Problem:
Please count the lines in the items below that contain the string "Given" with case matching, and reply with the number alone.

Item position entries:
····················
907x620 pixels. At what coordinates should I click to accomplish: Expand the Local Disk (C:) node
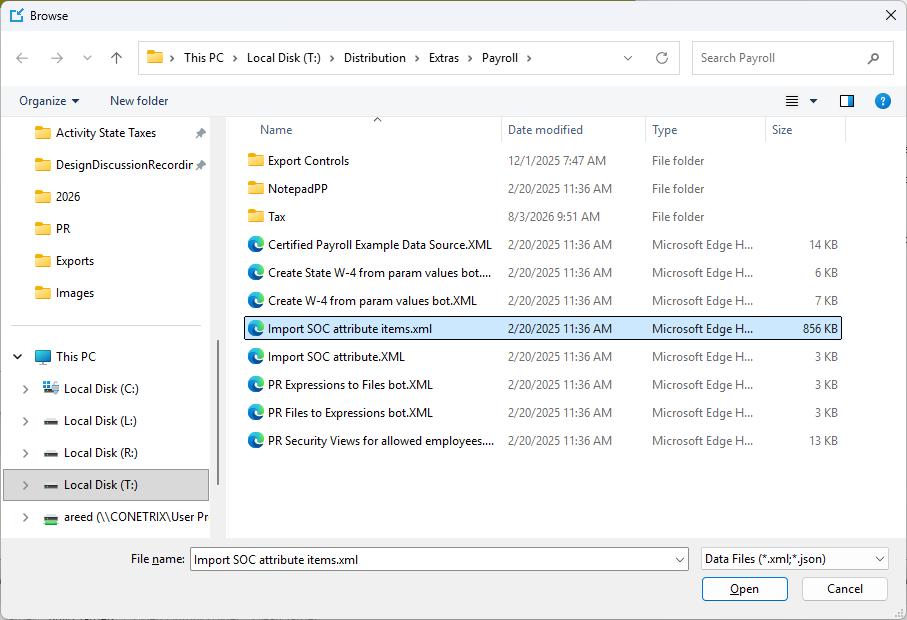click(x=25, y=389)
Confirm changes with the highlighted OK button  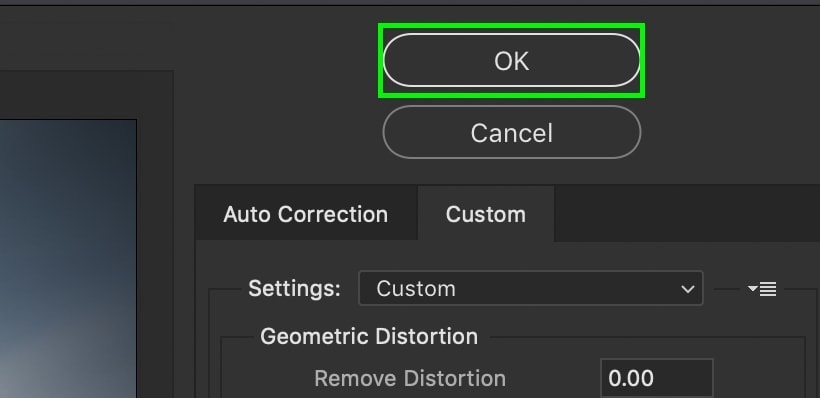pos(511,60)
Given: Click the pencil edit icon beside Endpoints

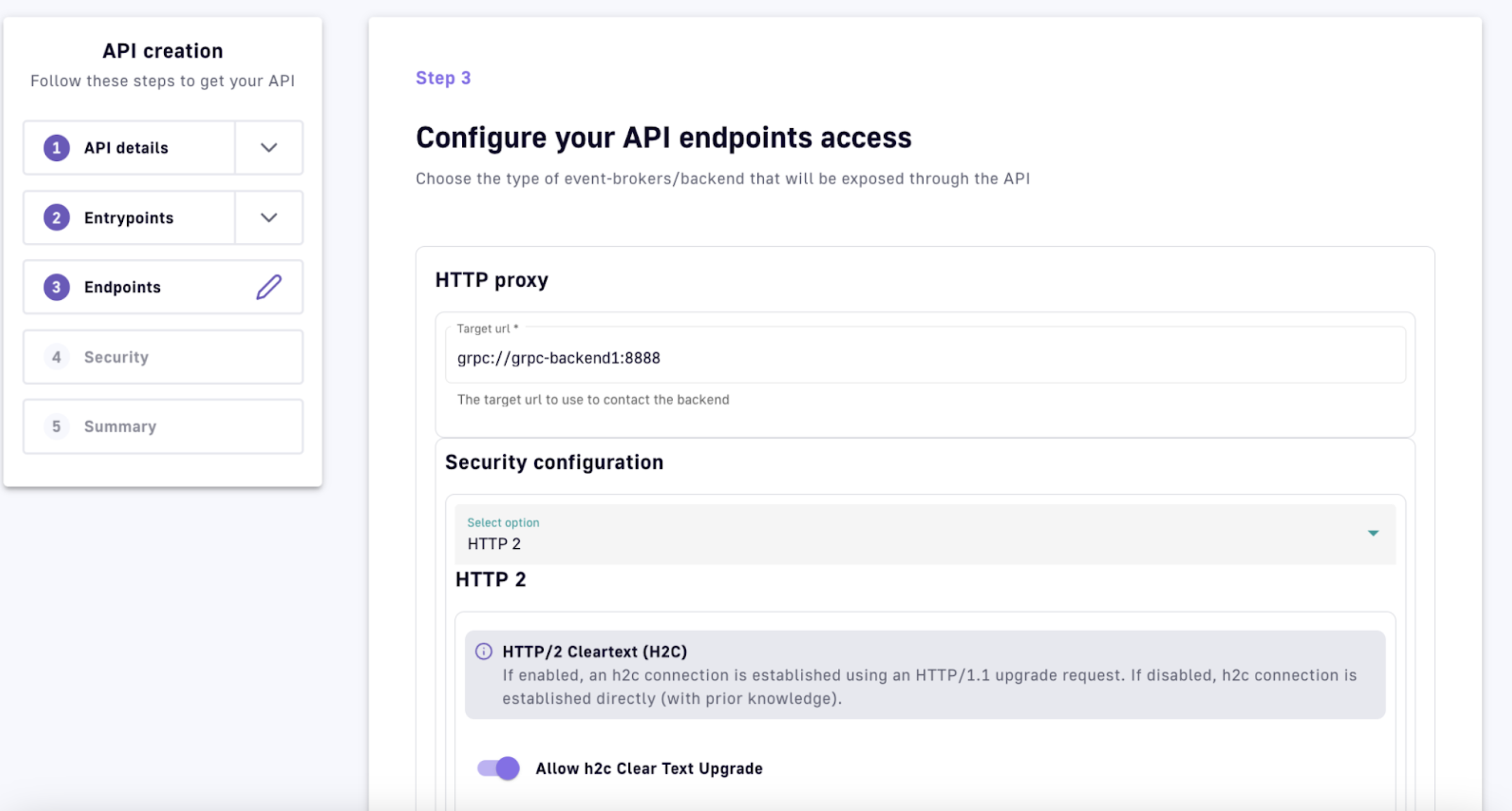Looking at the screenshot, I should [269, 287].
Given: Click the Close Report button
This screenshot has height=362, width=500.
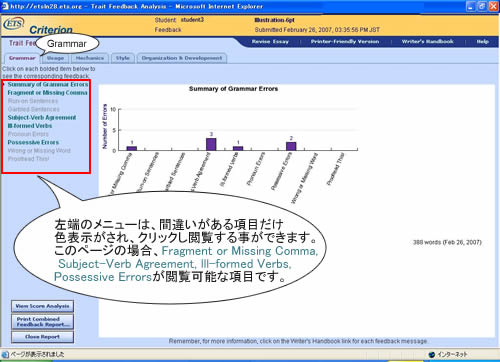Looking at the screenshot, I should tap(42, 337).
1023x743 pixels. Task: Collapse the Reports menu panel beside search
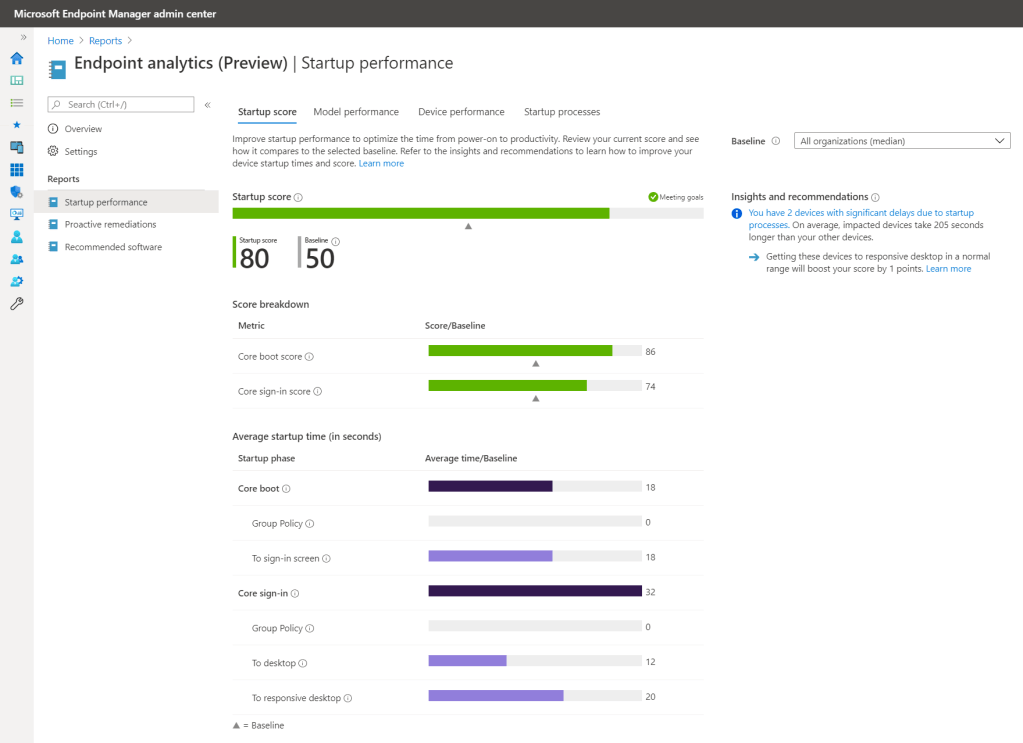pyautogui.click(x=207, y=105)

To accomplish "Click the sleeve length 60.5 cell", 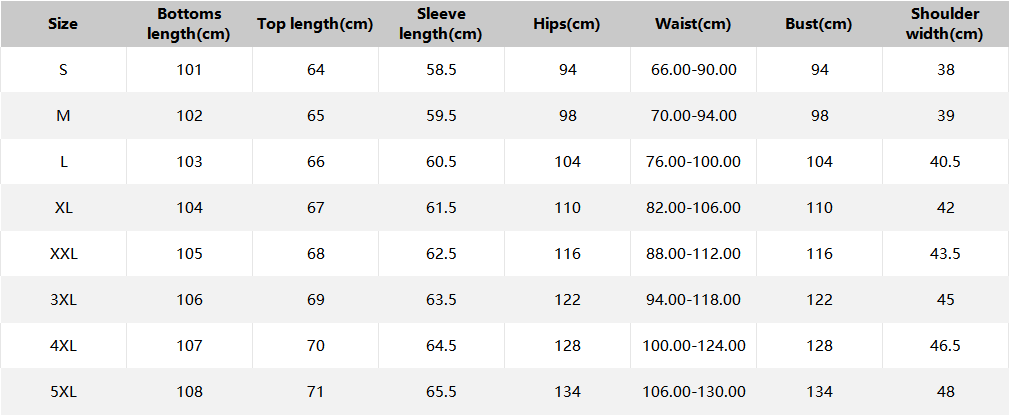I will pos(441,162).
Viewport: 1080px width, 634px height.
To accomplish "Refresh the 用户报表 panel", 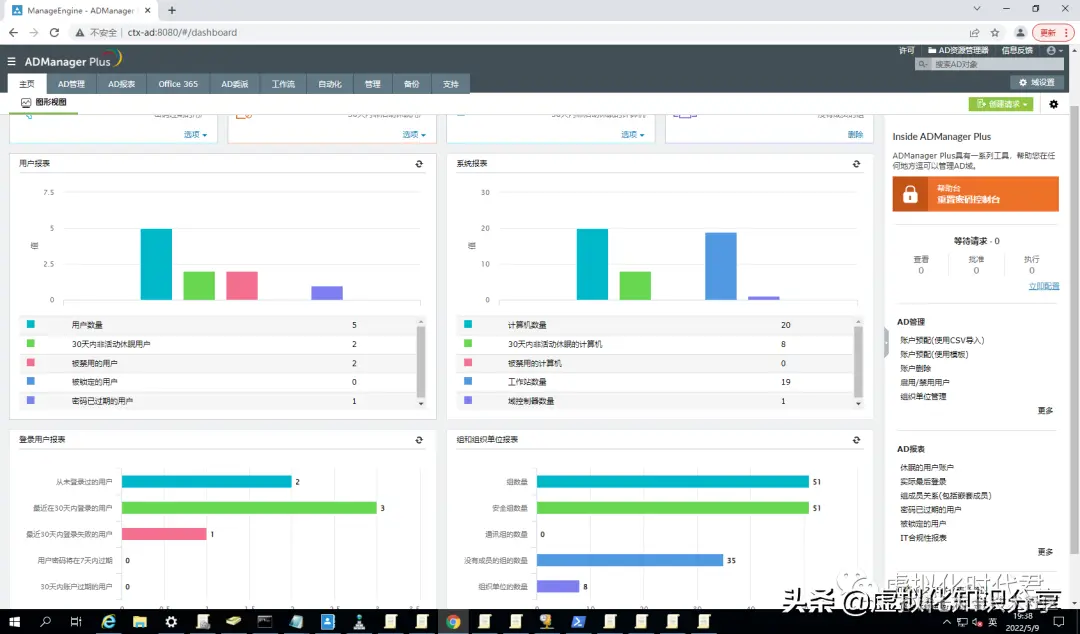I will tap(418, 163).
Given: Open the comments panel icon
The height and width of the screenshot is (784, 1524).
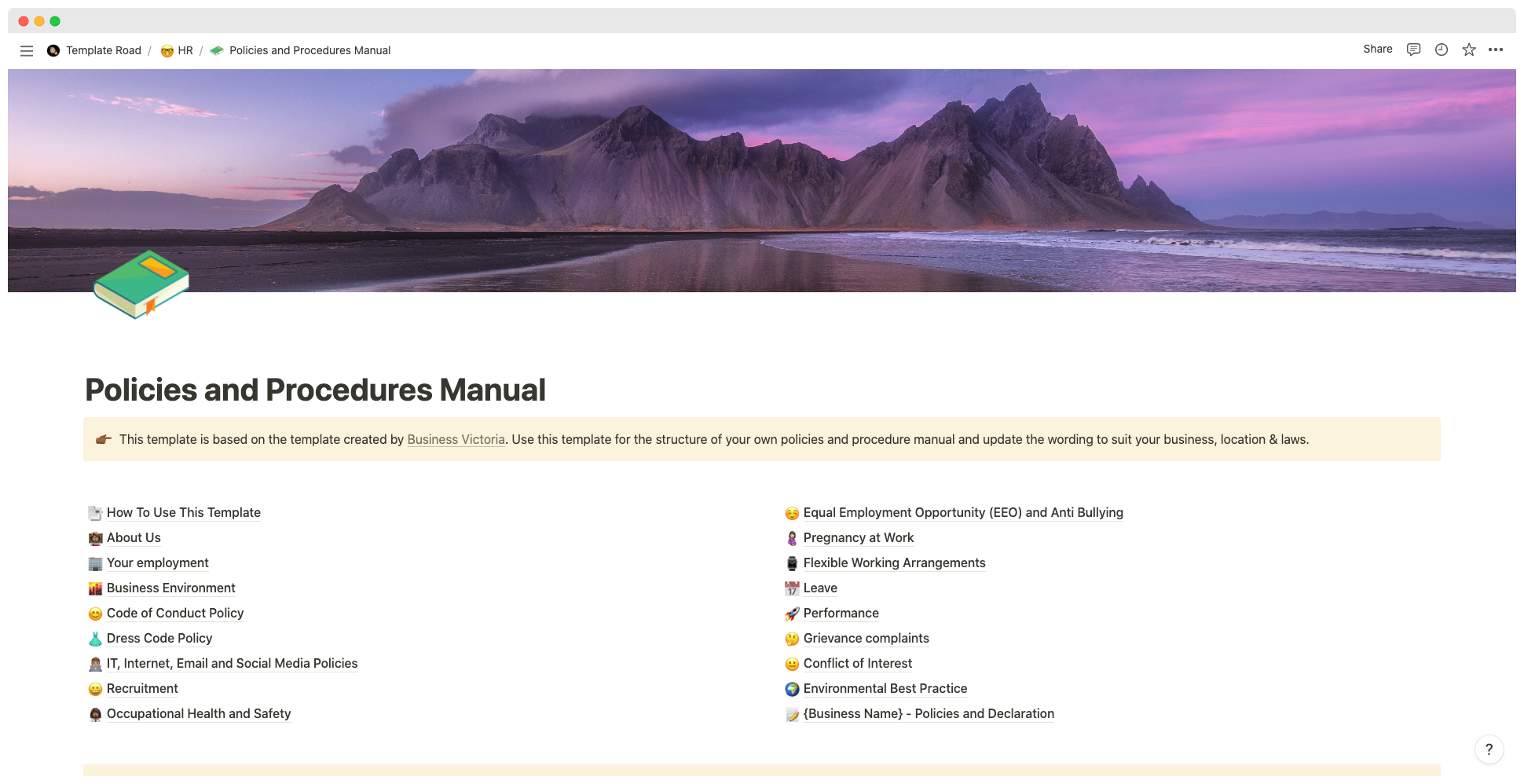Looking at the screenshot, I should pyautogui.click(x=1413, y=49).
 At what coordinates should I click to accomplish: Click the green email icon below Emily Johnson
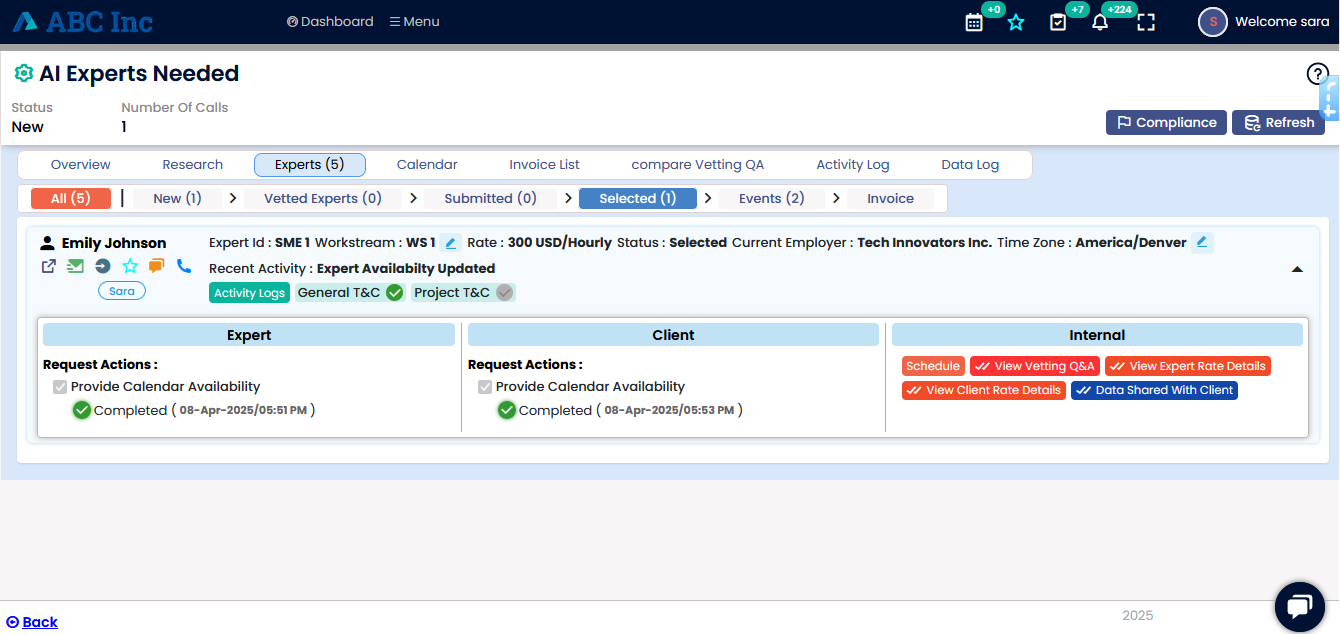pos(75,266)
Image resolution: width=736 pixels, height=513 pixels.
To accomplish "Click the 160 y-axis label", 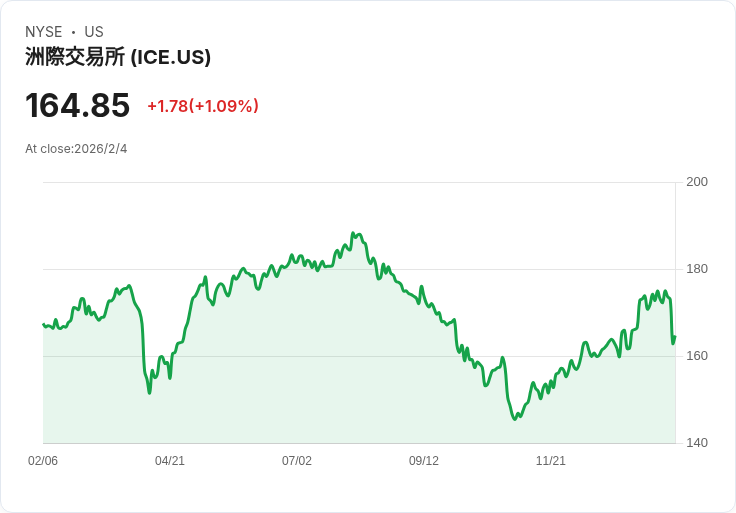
····················
The answer:
3